To set up proxy NDP, we first need to enable IPv6 packet forwarding and proxy ARP on the interfaces we want in the kernel. For most people, enabling these on all interfaces will be sufficient and shouldn’t cause any problems but these features can be individually enabled on selected interfaces if desired. We also add an iptables rule for forwarding which may be necessary if you have iptables enabled (make sure to save this with ip6tables-save afterward).

# sysctl -w net.ipv6.conf.all.forwarding=1
# sysctl -w net.ipv6.conf.all.proxy_ndp=1
# echo net.ipv6.conf.all.forwarding=1 >> /etc/sysctl.d/70-docker-ipv6.conf
# echo net.ipv6.conf.all.proxy_ndp=1 >> /etc/sysctl.d/70-docker-ipv6.conf
# ip6tables -P FORWARD ACCEPT

Now, normally, you would need to manually add rules for every single address to proxy using a command like ip -6 neigh add proxy $ext_ip dev $int_if. This is a tedious process and thankfully there are very useful tools like ndppd(1) that greatly facilitate and automate this process.

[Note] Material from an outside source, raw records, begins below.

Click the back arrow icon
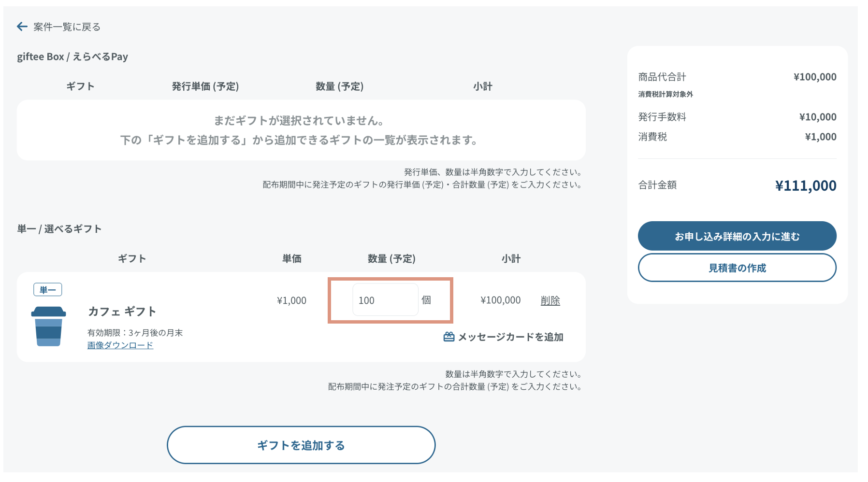The width and height of the screenshot is (868, 482). tap(22, 27)
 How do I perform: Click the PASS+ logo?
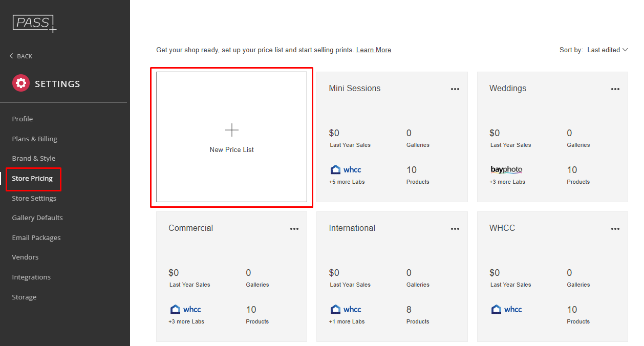click(34, 23)
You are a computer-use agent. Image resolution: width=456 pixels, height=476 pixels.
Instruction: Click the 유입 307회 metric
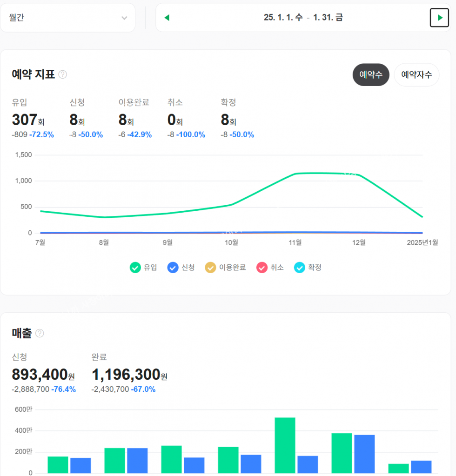click(x=28, y=120)
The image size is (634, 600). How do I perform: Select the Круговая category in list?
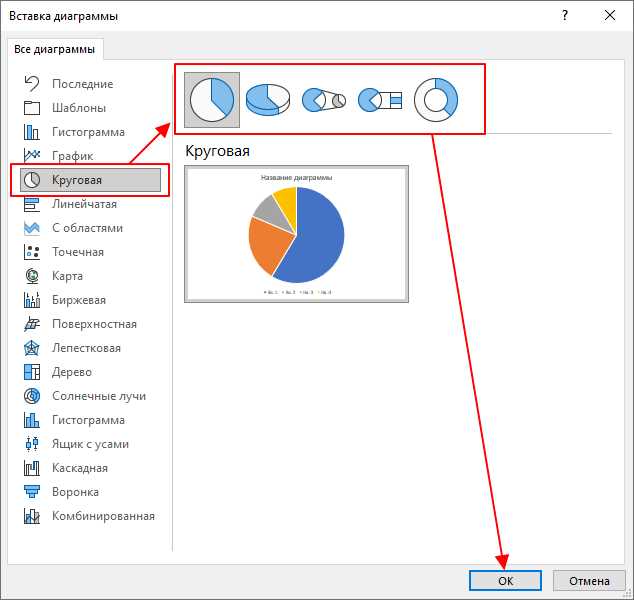90,180
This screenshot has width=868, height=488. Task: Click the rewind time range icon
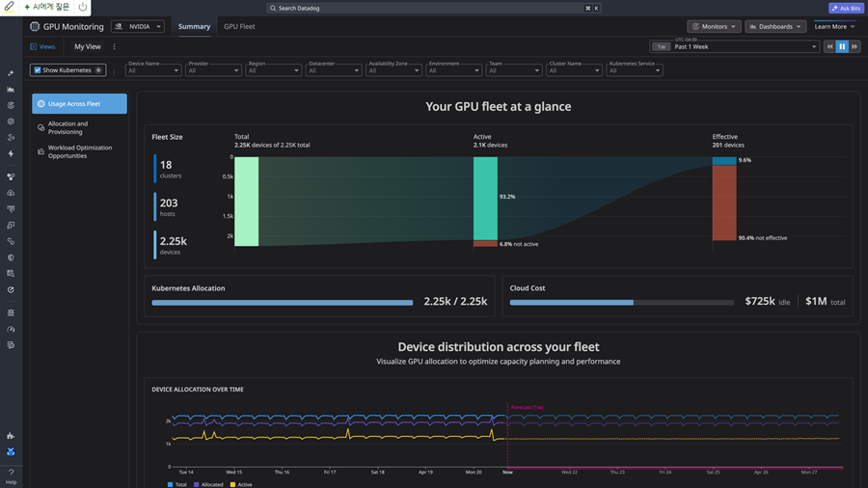click(x=829, y=46)
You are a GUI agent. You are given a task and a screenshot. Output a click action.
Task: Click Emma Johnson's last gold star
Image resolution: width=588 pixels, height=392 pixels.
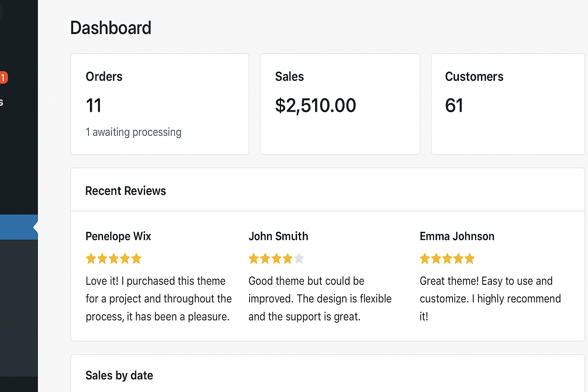[469, 259]
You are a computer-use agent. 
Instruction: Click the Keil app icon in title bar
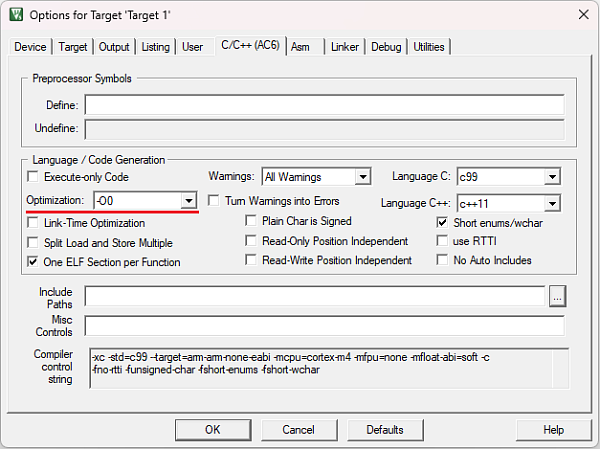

Start by installing ndppd using the package manager of your choice and then edit or create if it does not exist the file /etc/ndppd.conf according to the sample configuration below.

proxy <NAME OF YOUR HOST NETWORK INTERFACE> {
    rule 2001:db8:dead:beef:face::/80 {
        iface docker0
    }
}

On my server the configuration looks something like this.

proxy eno1 {
    rule 2001:db8:dead:beef:face::/80 {
        iface docker0
    }
}

Then finally, start the proxy NDP daemon.

systemctl start ndppd

If you start pinging your container again, it will start responding and if you are still running tcpdump, you will see neighbor advertisements in response to the neighbor solicitations the OVH router is sending to your server.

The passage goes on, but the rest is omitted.